## Aim of the exercise
Leave out the pictures, and quote exactly the lines running from the one with "The height and" through the last line of the entries below.

[Saved data entries]
# # # # # # #

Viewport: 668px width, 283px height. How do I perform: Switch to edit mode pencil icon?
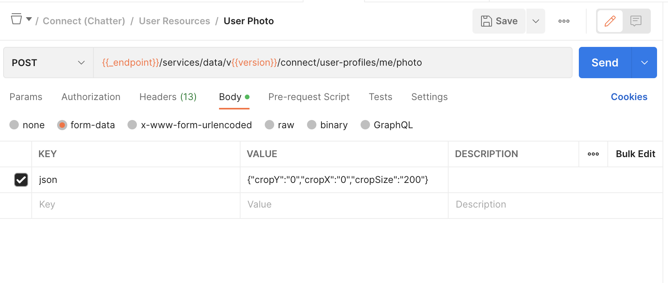click(610, 21)
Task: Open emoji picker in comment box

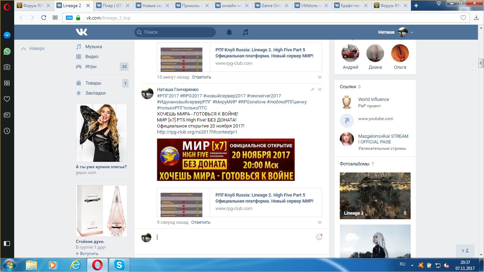Action: click(319, 237)

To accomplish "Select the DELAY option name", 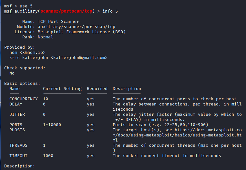I will click(x=15, y=104).
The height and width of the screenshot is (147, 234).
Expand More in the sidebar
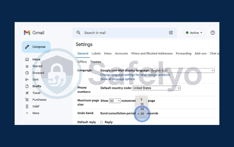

# # # # # # #

## Reply
The height and width of the screenshot is (147, 234).
Expand More in the sidebar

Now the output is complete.